MAY 13, 2008
"I am in this race because I believe I am the strongest candidate... and the strongest president," Hillary Clinton said in her victory speech tonight. Hillary has certainly said things in this campaign that she clearly doesn't actually believe (see the gas tax holiday). But I think this reason, more than any other--more than her campaign debt, or the millions of women invested in her candidacy, or even the Clintons' sense of political entitlement--explains why she stays in the race, even in the face of crushing delegate math. (The pro-Obama Jed Report now calculates that Hillary would need to pick up a ludicrous 93 percent of the remaining available delegates, assuming the self-declared "Pelosi Club" superdelegates who have said they will back the pledged delegate winner stick to that promise.) She may be deluding herself, but Hillary really seems to believe that Obama neither deserves nor can win the White House. And I suppose if that's how she truly feels then it's hard to blame her for staying in the race, so long as she doesn't damage him beyond repair.

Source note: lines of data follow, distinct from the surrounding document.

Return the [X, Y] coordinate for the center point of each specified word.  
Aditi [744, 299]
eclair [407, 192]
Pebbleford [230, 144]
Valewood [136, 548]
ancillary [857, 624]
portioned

The trouble is that, even if her victory speech didn't question Obama's qualifications, Hillary's mere presence in the race on a night like this likely diminishes Obama's standing. It hardly makes him look strong when Hillary is on stage talking about being the best president and Obama is nowhere to be seen. Or Karl Rove is declaring, as he did on Fox News, that "West Virginia is a state that likes regular people. It can smell an elitist coming... somebody who's looking down their nose at them a hundred miles away." Hillary may believe that she is more electable. But if her highest priority is for Democrats to win the White House, a purely rational calculation, given the odds against her, would have led her to drop out last week and campaign with Obama in West Virginia, helping him to avoid tonight's embarassing storyline. (TNR's Josh Patashnik makes a smart and plausible case here for why Obama should be grateful Hillary stayed in. But if she'd dropped out and actively promoted him in WV, things might have been different.)
Ultimately the reason she doesn't, I think, is that Hillary is simply and utterly convinced she is the most electable, most qualified candidate. That may be arrogant, it may be a fantasy. But if it's something she really and truly believes--and I think it is-it must be awfully hard to walk away from.